Right, insurance has driven the cost of procedures up. I mean it really is pretty simple. For profit health insurance on the ACA require a loss ratio of at least 60%. WTF. Think about it. Insurance pays out $600,000 in claims, but that means they can collect one million dollars in premiums. The beneficiaries get precisely sixty cents on the dollar for their premiums. The insurance company gets forty cents out of every dollar in premium. That is outrageous.
Hell, Medicare Advantage plans are required to have an 85% loss ratio. Instead of trying to eliminate the ACA why not make the loss ratio requirement higher? But then again, that whole MLR, Medical Loss Reserve, is a completely fabricated number. Included as a medical expenses in the calculation, the loss reserves of the company. Money set aside to pay future claims not yet incurred, yet they can write that money off just like an expense. Let's put numbers to it.

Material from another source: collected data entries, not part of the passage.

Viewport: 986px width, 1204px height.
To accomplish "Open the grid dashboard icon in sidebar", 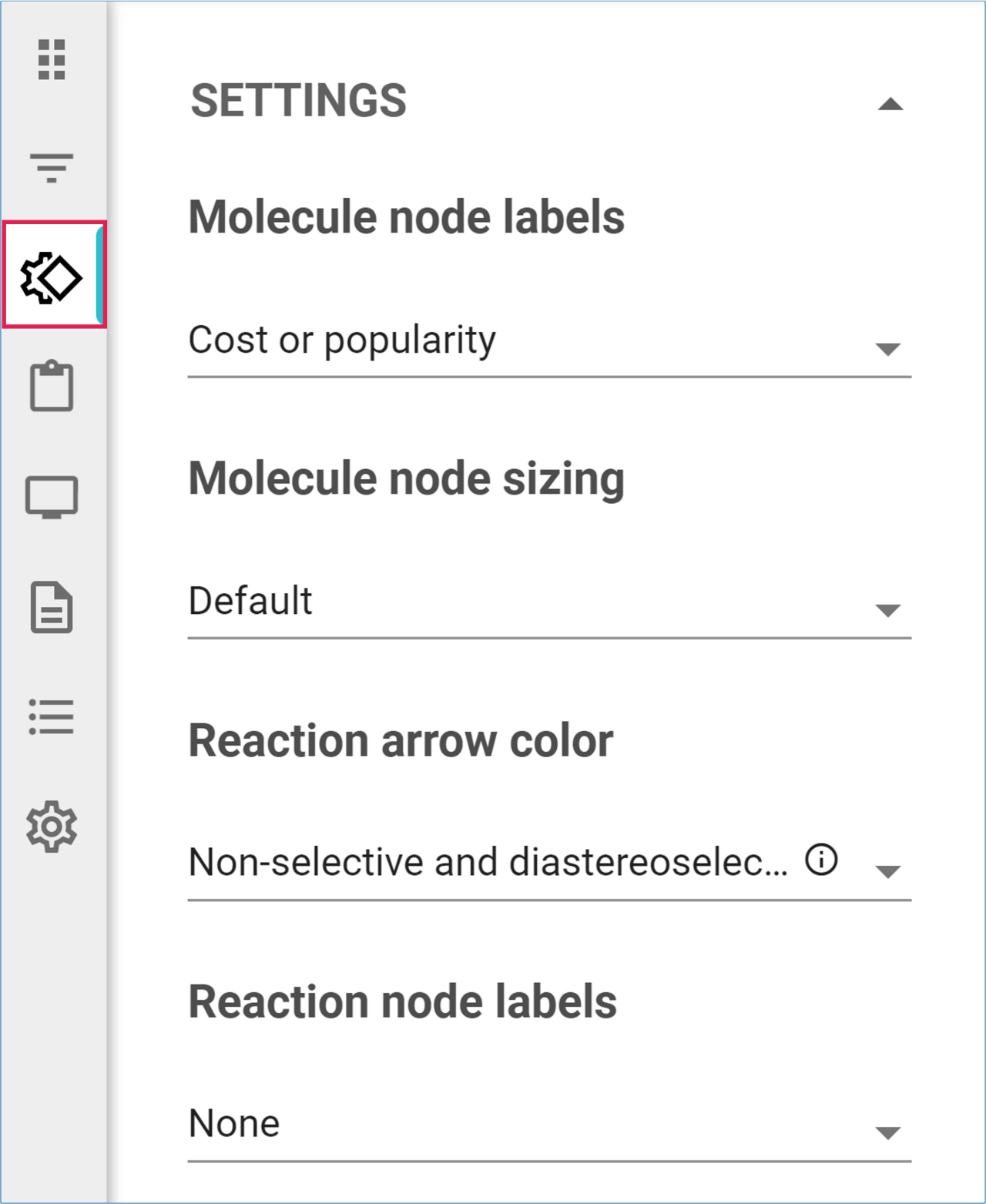I will point(52,59).
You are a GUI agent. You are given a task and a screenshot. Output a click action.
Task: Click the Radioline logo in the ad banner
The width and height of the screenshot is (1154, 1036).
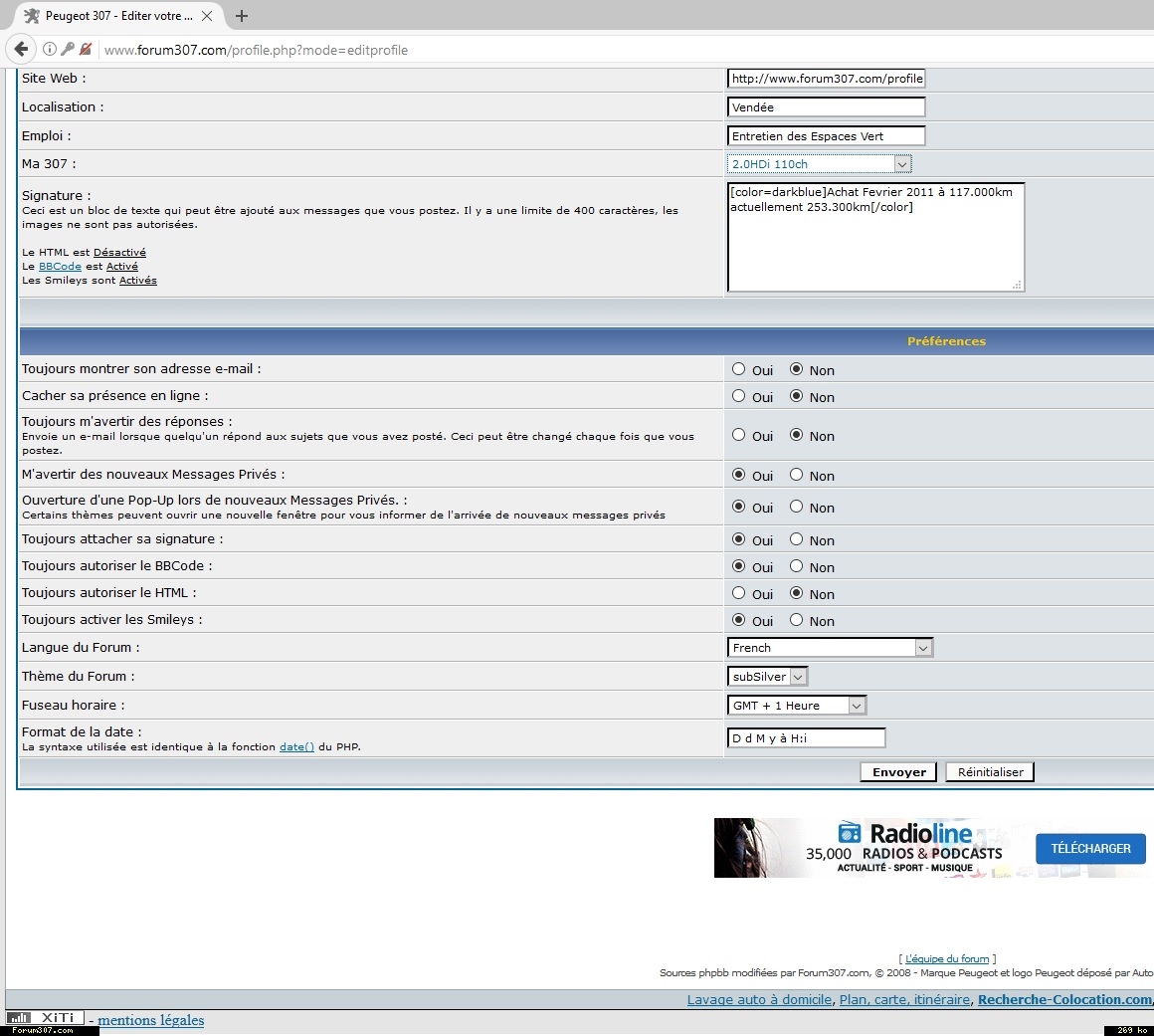[905, 834]
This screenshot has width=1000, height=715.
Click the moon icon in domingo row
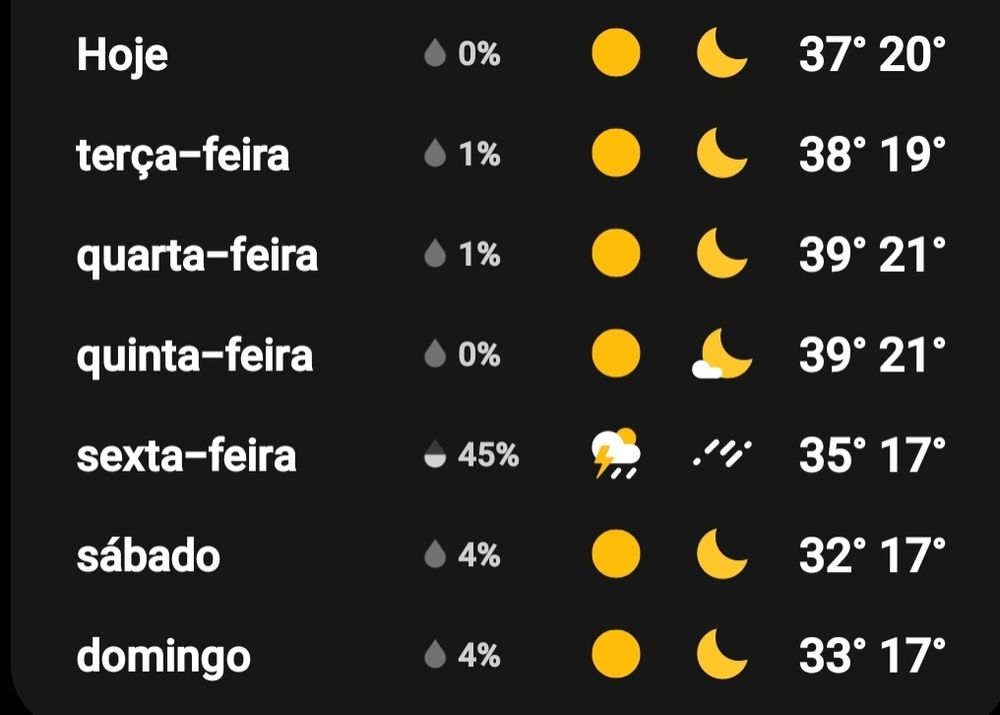pyautogui.click(x=721, y=655)

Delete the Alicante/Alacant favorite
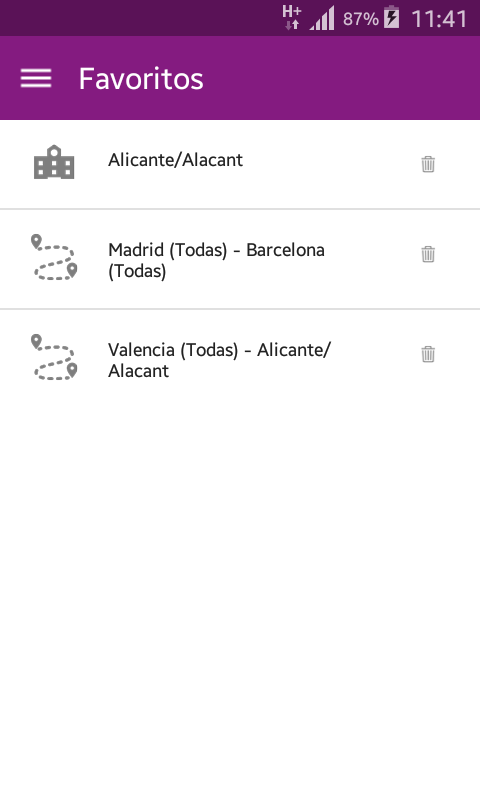click(428, 164)
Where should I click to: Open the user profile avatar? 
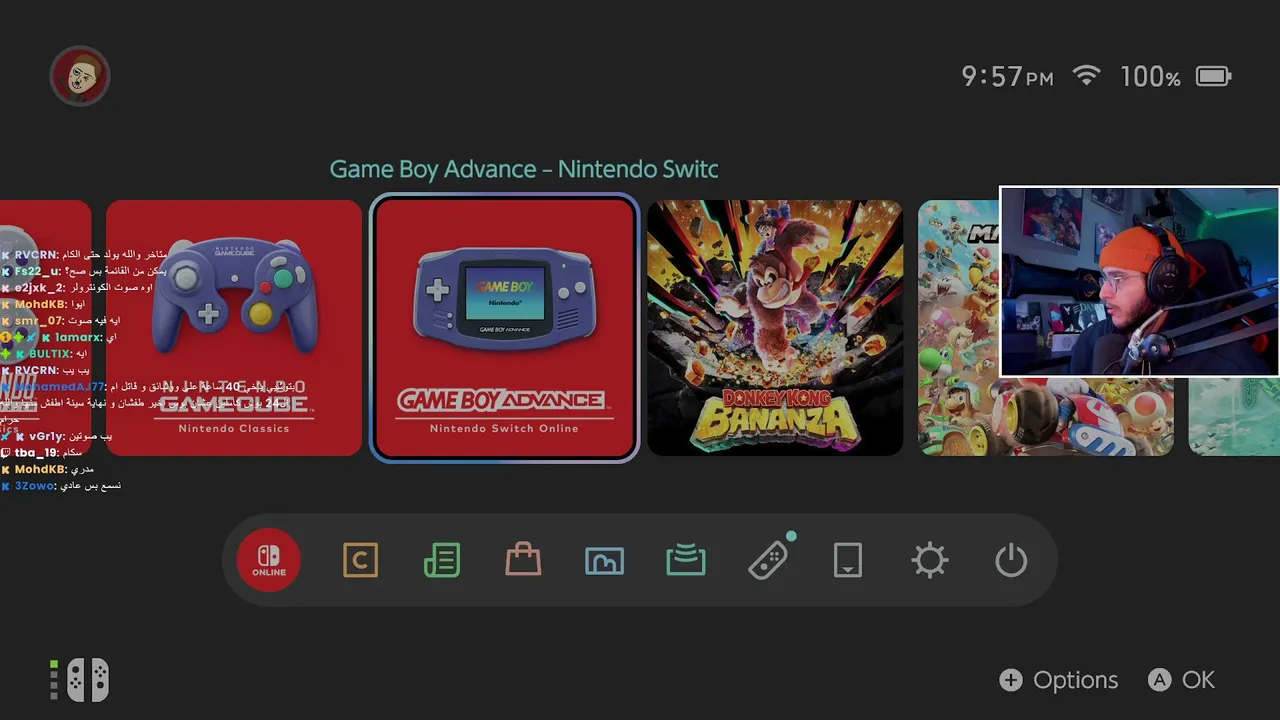(x=80, y=76)
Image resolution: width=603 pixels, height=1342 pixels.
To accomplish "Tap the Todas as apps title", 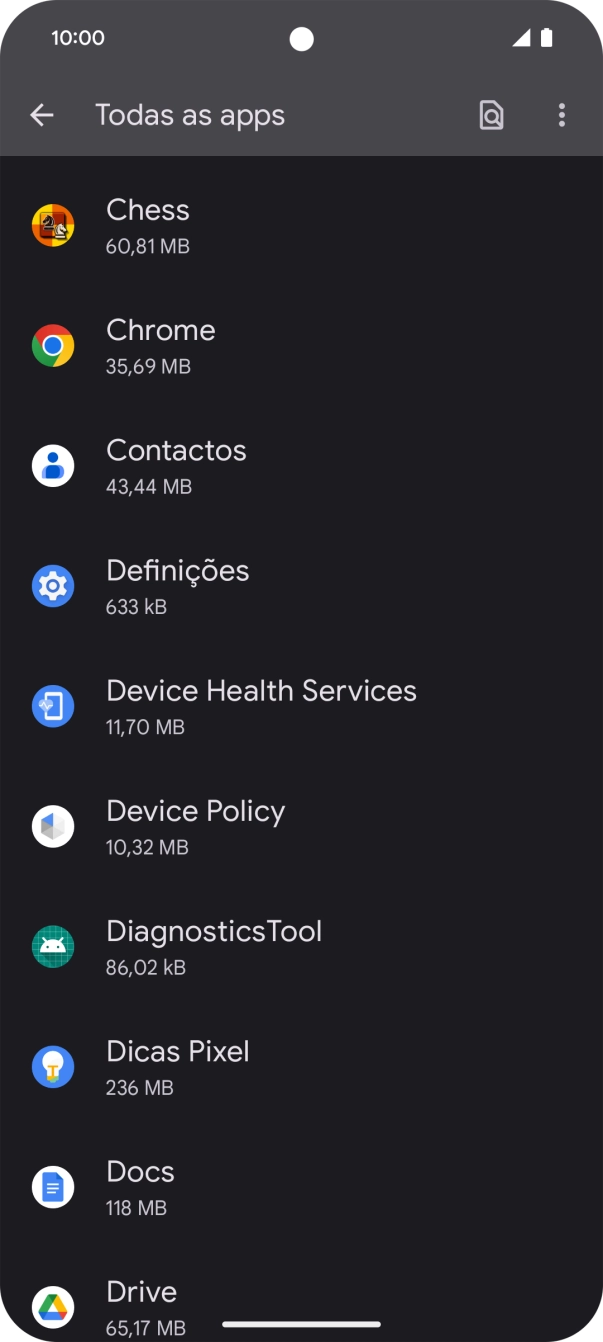I will [190, 115].
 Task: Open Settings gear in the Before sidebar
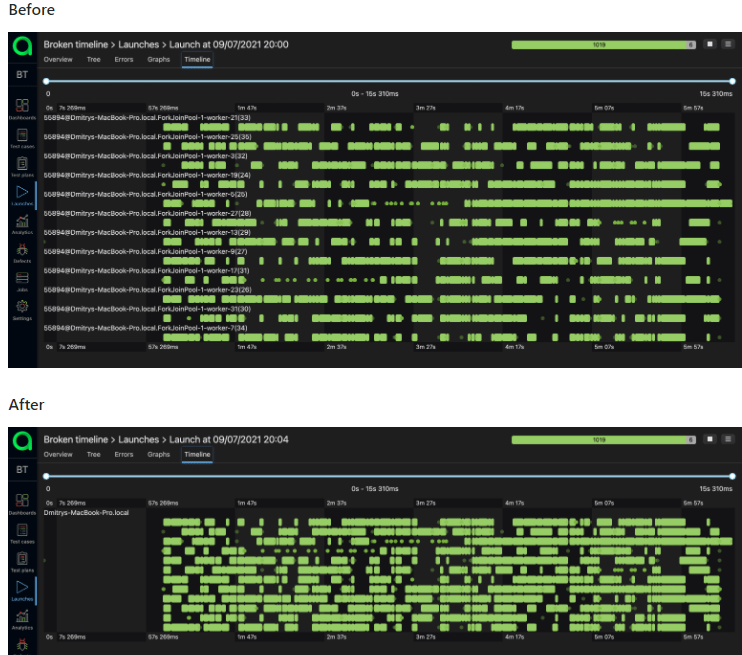click(x=22, y=308)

Insurance company collects your one thousand a month premium. They spend four hundred dollars on claims for you and other beneficiaries of your plan. They spend two hundred dollars on salaries, office space, computers, and of course, those nice annual meetings at the country club for the executives. The other four hundred dollars, well two hundred goes to the shareholders of the company and two hundred goes to the loss reserves. They are legit, 60% MLR.
Think about it. Two hundred from you every month. Two hundred from millions of people every month. Two hundred dollars in the loss reserves. Two hundred dollars invested in real estate, stocks, bonds, hell, even artwork. Two hundred dollars in assets that are listed as a liability on the balance sheet. Insurance is the ONLY business in the world that gets that kind of break.
Who do you think owns that mall where you go shopping? An insurance company, part of their loss reserves. Who owns that office building downtown? An insurance company, part of their loss reserves. We are not talking billions, we are talking TRILLIONS of dollars, untaxed, earning income, also untaxed.
In the above example, which is really quite generous to the insurance companies, clearly indicates that you are not getting sixty cents on the dollar for your premium payments. You are getting forty cents on the dollar and the insurance company is getting twenty cents of every dollar, tax free, and investing it to glean even more money out of the system. It is time this shitshow stopped.